◆ WHAT IS BEING ASKED ◆
Gather all lines in the entries below that include the word "undo".

#### MATERIAL FOR THIS EXERCISE ####

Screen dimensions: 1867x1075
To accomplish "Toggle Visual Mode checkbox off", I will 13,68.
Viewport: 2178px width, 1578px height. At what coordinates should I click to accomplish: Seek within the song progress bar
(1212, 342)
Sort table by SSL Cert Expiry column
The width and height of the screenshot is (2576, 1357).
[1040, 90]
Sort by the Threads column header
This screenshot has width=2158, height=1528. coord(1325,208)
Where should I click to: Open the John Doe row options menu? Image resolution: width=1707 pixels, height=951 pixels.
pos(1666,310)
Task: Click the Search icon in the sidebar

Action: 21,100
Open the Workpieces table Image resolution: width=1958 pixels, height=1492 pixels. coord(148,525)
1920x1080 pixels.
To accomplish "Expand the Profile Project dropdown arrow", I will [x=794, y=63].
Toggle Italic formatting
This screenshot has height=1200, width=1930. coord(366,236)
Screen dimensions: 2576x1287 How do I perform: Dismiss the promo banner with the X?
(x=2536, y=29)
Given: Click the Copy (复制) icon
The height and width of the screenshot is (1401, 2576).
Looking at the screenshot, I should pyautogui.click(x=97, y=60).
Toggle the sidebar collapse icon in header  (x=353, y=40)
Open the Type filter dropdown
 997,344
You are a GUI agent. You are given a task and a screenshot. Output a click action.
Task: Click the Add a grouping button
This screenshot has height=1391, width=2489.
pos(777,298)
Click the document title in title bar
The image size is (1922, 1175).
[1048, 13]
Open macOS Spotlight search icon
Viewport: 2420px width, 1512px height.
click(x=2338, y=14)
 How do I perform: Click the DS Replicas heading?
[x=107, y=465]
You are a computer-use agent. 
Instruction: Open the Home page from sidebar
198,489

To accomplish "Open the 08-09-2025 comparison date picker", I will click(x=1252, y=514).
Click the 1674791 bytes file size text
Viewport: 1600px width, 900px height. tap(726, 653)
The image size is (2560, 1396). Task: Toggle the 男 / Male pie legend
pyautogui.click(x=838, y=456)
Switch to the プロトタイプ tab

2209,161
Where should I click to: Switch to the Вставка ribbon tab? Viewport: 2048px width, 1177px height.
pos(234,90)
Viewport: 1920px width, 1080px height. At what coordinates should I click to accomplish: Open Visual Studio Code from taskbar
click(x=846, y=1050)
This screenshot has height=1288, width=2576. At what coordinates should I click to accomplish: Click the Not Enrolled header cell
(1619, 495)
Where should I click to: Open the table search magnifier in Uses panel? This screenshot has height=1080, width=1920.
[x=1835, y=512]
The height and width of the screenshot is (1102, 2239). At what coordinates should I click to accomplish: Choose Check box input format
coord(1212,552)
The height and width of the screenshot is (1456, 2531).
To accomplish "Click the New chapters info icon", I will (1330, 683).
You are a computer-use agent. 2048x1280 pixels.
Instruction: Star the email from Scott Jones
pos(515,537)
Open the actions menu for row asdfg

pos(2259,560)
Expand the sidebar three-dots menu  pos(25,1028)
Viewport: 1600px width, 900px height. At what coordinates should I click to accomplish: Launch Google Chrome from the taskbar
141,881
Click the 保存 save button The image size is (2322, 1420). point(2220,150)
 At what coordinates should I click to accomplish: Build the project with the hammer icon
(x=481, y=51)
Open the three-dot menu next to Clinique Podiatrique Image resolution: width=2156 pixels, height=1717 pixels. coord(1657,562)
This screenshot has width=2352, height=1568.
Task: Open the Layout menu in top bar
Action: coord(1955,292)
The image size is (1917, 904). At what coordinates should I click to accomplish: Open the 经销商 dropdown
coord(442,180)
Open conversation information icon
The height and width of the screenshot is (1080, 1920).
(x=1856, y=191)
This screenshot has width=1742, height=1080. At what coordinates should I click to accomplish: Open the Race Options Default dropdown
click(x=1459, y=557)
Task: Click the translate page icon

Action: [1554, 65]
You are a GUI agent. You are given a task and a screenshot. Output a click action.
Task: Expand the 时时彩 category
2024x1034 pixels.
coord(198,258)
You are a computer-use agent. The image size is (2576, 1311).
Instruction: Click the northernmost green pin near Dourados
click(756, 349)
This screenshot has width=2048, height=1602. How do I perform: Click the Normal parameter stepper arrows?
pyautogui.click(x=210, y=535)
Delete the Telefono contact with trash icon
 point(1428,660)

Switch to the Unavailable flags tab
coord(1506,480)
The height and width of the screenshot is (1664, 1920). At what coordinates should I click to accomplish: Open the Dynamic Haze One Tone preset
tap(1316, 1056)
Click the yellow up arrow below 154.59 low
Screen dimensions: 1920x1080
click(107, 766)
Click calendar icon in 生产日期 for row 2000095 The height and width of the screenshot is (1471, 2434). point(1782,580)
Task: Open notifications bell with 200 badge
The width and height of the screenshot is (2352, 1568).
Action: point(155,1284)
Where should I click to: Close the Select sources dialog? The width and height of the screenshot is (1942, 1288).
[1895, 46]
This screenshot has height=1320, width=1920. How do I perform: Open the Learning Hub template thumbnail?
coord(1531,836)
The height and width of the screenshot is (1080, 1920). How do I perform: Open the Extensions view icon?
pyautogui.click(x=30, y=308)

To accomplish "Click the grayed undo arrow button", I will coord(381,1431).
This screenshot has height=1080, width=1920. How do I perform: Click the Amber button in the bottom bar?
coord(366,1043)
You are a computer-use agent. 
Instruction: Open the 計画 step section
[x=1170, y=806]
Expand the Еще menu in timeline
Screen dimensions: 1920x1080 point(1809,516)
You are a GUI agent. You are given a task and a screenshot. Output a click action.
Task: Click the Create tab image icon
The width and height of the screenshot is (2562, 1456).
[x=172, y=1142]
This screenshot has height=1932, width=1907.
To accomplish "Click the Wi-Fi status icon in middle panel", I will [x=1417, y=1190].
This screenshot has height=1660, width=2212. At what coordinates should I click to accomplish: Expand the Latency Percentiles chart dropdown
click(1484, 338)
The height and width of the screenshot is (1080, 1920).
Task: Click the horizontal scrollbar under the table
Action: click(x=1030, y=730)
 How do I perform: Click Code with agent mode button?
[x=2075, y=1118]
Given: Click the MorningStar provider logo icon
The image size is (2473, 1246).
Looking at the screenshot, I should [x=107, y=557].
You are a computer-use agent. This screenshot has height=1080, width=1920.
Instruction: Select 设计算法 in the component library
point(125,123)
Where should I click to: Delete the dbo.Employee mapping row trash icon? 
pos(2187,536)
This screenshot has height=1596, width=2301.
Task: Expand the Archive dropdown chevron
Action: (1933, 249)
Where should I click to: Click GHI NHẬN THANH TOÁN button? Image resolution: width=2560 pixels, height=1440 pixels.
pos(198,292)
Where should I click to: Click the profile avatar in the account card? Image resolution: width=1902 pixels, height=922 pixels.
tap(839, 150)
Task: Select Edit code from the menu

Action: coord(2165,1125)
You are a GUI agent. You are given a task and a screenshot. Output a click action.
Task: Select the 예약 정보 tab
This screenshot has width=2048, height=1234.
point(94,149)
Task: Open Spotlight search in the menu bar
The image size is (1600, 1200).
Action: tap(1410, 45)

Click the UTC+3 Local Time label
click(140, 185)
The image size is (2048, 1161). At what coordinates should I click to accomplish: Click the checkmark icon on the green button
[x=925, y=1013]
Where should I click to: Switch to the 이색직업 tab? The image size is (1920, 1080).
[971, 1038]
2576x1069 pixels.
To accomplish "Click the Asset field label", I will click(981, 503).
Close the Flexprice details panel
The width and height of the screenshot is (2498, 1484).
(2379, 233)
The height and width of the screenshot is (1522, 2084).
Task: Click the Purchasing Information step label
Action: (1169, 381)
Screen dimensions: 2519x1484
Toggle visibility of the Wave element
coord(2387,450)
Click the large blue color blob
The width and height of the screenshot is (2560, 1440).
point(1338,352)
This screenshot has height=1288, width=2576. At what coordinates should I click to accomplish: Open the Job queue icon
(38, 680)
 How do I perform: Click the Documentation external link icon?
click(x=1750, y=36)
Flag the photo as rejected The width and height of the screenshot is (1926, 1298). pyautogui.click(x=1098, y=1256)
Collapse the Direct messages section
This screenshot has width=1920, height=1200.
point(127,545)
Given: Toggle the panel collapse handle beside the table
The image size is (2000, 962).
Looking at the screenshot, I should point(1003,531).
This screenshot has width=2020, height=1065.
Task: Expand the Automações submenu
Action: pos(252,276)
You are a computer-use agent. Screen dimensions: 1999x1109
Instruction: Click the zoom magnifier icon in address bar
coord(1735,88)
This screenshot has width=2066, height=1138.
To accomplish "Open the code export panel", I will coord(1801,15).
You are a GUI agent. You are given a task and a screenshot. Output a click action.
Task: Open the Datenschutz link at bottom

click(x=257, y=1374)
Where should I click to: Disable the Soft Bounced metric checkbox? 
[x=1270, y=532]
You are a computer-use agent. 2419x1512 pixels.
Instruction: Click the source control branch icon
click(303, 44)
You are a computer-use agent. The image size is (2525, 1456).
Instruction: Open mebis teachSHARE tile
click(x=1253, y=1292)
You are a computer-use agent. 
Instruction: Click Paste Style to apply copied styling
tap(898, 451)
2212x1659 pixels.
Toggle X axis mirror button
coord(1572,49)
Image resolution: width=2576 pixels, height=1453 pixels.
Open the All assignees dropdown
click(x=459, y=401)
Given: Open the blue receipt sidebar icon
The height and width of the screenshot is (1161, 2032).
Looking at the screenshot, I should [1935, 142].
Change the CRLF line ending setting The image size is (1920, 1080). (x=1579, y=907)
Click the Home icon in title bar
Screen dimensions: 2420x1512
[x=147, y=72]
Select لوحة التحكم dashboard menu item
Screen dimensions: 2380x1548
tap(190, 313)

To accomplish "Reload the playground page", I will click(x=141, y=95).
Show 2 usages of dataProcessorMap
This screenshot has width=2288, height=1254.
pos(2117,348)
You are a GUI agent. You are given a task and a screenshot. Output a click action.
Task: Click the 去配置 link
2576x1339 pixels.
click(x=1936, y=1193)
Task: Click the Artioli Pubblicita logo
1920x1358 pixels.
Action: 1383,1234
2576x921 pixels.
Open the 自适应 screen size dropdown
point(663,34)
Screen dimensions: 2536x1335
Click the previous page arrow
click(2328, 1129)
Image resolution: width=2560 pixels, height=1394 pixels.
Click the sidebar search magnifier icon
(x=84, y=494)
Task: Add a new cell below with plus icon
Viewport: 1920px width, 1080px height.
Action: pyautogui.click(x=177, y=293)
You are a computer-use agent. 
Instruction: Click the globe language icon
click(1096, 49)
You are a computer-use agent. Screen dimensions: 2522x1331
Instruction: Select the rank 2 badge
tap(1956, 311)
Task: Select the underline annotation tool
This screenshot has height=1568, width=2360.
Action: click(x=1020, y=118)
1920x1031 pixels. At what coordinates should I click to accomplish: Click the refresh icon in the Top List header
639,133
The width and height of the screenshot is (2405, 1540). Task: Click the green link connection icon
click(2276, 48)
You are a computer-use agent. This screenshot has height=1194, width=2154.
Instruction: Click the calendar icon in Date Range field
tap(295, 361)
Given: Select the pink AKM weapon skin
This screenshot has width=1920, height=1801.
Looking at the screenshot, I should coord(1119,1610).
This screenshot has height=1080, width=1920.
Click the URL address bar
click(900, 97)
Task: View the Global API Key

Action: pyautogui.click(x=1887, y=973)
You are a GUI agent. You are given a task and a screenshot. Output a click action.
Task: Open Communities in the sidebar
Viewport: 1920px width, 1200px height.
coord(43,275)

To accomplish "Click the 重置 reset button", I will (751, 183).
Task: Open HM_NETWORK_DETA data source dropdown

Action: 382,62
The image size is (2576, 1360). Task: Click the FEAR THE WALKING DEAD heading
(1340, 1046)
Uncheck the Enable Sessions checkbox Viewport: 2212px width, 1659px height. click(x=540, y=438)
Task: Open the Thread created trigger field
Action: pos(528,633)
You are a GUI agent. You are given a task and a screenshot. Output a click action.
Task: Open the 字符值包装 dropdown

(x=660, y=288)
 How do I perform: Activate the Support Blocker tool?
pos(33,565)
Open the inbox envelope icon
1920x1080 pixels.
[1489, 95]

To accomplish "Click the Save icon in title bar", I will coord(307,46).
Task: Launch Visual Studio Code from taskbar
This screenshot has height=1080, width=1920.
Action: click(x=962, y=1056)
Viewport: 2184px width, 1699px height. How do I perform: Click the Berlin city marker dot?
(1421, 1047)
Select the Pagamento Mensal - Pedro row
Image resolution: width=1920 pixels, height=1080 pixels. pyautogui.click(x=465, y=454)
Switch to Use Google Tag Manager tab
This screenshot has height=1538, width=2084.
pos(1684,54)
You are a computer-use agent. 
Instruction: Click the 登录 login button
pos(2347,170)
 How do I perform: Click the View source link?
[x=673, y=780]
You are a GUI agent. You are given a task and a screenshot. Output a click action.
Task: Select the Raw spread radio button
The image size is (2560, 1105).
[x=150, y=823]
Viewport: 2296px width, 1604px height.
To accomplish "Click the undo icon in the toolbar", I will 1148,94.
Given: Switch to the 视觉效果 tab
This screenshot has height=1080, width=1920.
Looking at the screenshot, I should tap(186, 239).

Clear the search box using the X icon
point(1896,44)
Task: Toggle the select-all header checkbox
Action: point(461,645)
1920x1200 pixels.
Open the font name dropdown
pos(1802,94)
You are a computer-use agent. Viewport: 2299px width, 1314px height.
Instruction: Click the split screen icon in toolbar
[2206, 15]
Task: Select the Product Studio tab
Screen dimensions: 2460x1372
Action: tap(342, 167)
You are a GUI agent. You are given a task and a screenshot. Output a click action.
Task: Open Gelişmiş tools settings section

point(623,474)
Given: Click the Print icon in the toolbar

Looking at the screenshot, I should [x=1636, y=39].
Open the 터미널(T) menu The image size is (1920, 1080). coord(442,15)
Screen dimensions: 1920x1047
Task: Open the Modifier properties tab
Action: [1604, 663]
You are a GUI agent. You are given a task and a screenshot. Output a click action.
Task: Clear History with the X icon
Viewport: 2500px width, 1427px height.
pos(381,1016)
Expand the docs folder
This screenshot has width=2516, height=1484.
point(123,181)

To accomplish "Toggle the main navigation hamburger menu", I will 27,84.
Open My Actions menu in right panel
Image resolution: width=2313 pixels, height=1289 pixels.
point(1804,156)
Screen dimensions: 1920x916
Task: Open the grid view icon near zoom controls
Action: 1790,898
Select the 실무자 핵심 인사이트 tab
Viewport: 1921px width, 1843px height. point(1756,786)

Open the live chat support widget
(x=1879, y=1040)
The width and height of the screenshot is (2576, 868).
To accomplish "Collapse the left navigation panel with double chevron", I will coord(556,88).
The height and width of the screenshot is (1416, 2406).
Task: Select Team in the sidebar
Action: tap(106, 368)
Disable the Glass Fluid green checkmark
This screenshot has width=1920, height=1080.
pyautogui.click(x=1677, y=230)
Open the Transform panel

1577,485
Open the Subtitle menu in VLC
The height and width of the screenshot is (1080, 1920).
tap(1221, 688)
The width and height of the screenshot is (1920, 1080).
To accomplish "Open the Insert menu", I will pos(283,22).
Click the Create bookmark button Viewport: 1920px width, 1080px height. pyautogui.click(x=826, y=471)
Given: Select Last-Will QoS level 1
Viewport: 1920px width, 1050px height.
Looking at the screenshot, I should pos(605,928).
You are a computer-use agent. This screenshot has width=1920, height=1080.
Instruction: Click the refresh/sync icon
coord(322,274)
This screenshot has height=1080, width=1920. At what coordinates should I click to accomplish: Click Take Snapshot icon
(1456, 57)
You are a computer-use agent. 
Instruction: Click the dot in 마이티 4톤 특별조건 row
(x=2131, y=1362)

####

◆ EXERCISE SOLUTION ◆
To accomplish "Click the grayed undo arrow button", I will coord(381,1431).
To accomplish "Click the undo icon in the toolbar", I will 1148,94.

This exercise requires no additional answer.